Now, you want a trailer that's perhaps a bit too big for the new truck, so 2 years from now you'll upgrade the truck. And then you'll probaly start eyeing those 5th wheels, which means the current trailer has to go. And after that... well, you get the idea.











bulldogfamily6 said:


> Please let me know if y'all think we could pull either of the following units with no problems.
> 
> 26RS - Gross Dry Weight - 4480, Hitch Weight 600
> 28BHS - GDW - 4930, HW 560
> 28RSS - GDW - 5270, HW 460


Out the door, none of them should be a problem. But then, "out the door" is a relative term. If those are the base weights you need to know what YOUR trailer will weigh with all the options you get. That could add a couple of hundred pounds, in some cases. But let's use the 28RSS as an example.

If 5270 is what it really weighs then that leaves you around 1700 pounds of capacity (what your truck can tow - what your trailer weighs = your "extra" capacity). From that number you have to subtract the weight of all the gear, supplies, food, firewood, etc. you put in the TV and the trailer. Let's say that's 250 pounds, which is perhaps conservative. Now, you're at 1450. I'll take a guess and say your family weighs, all told, 500 pounds. Now, you're under 1000 pounds. A full tank of gas probably weighs a good 200 pounds, which puts you at 800 or so. Add some fresh water to your holding tank? You can subtract... and on and on it goes.

As a rule of thumb you never want to get too close to your stated maximum, for any reason, because the towing experience can often become a struggle (and that's not fun). You will also be working your truck hard, so it might reward you with expensive repairs quite often (and that's not fun either).







Being conservative is often a better choice.


----------



## Webmosher (Jun 28, 2004)

Well, I started writing this, and then finished while Jim posted, but hopefully it is still useful:

Published tow ratings are a really inaccurate method of true towing capabilities of a vehicle. An experience last year with sway and lack of power in our older Suburban made me rethink my vehicle's "rating". What I found through a great deal of research was that the real world tow rating can differ considerably from the published one.

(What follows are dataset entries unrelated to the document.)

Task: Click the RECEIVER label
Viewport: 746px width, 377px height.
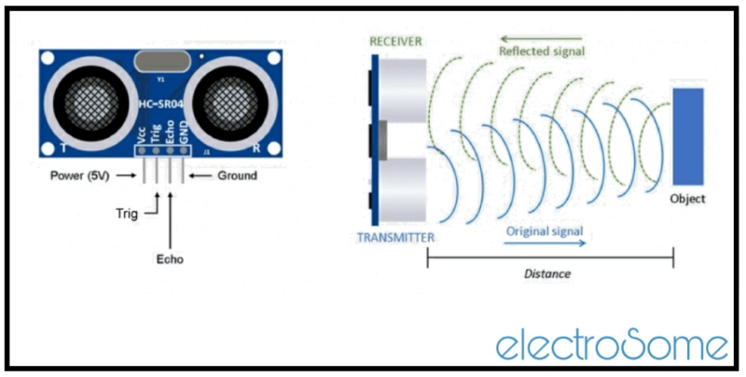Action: pyautogui.click(x=396, y=42)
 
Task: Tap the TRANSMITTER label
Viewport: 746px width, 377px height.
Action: pyautogui.click(x=396, y=237)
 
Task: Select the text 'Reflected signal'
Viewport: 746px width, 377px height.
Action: pyautogui.click(x=542, y=52)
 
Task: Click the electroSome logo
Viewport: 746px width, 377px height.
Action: pyautogui.click(x=612, y=343)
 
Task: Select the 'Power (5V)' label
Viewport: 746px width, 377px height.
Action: pyautogui.click(x=76, y=175)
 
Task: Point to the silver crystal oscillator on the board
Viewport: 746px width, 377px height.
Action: pyautogui.click(x=164, y=64)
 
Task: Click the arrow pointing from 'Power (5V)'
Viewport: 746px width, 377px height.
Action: pyautogui.click(x=128, y=175)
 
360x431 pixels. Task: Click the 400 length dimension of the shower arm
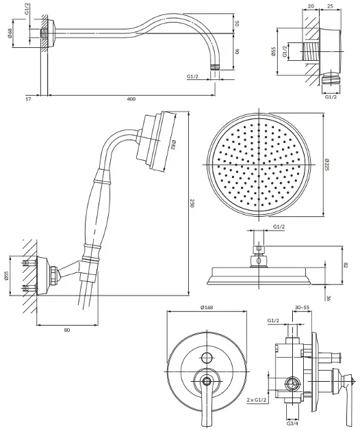click(131, 99)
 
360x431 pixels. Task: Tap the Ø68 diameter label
click(10, 34)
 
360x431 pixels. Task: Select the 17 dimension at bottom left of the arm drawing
click(28, 99)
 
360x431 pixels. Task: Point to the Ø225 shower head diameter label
click(327, 164)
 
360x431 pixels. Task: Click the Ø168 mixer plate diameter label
click(207, 307)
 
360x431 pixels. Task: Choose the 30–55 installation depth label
click(302, 308)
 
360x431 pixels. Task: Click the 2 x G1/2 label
click(257, 400)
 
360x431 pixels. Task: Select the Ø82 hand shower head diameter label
click(173, 145)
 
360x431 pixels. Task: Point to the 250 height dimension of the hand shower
click(192, 204)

As an example, my 1500 Suburban has a published rating of 7500lbs, while my calculated real rating is actually only 4770lbs. The dry weight of our 28RSS is 5190, so we are actually not towing 100% safely.

Overall, what I found was that all 2500 (3/4 ton) Suburbans from 1999 forward are suitable for towing up to a 28RSS. Real ratings on these vehicles accomodate tow weights of 7100 for 1999-2001 models and 9300 lbs. for 2002-2004. This is based on a loaded vehicle weight of 1333 lbs (2 adults, 4 kids, 2 pets, loaded equiptment and fuel). Ford Excursions also did quite well in the 3/4 ton class, but the 5.3 liter in the Ford is a bit light on HP.

The next big factor to consider is HP, power or torque, which is a key consideration when hauling up hills. Note though that horsepower is only an accurate measure of comparitive power for gasoline engines (not diesel). I've found all the 2500 Chevy engines leave enough HP to maintain 60mph up a 6% grade. My 1500 tends to bottom out on even an 8% grade. However, I am in the process of evaluating my math to ensure that I can determine a proper calculation that can effectively compare towing capabilities between diesel and gasoline engines.

Most of this is all compiled in a spreadsheet. I will try to put this up on a website later tonite so that I can provide you a link to download it.

Hope this helps,
Fred


----------



## California Jim (Dec 11, 2003)

It's too bad that you guys could not have gone to a 3/4 ton (maybe 1-2 years old to save some cash) if you really wanted to tow a trailer of this size. That said, yes you will be OK with these trailers but performance won't be impressive. Acceptable, yes. Also, be conservative on how much load you carry in the Burb as this is a limiting factor for the 1/2 ton.


----------



## hurricaneplumber (Apr 12, 2004)

3/4 ton diesel is in the future for my 28BHS. I manage now, but there is not much room left in the numbers game and the performance category. I get there and back, but so far I have been 3 hours or less from home.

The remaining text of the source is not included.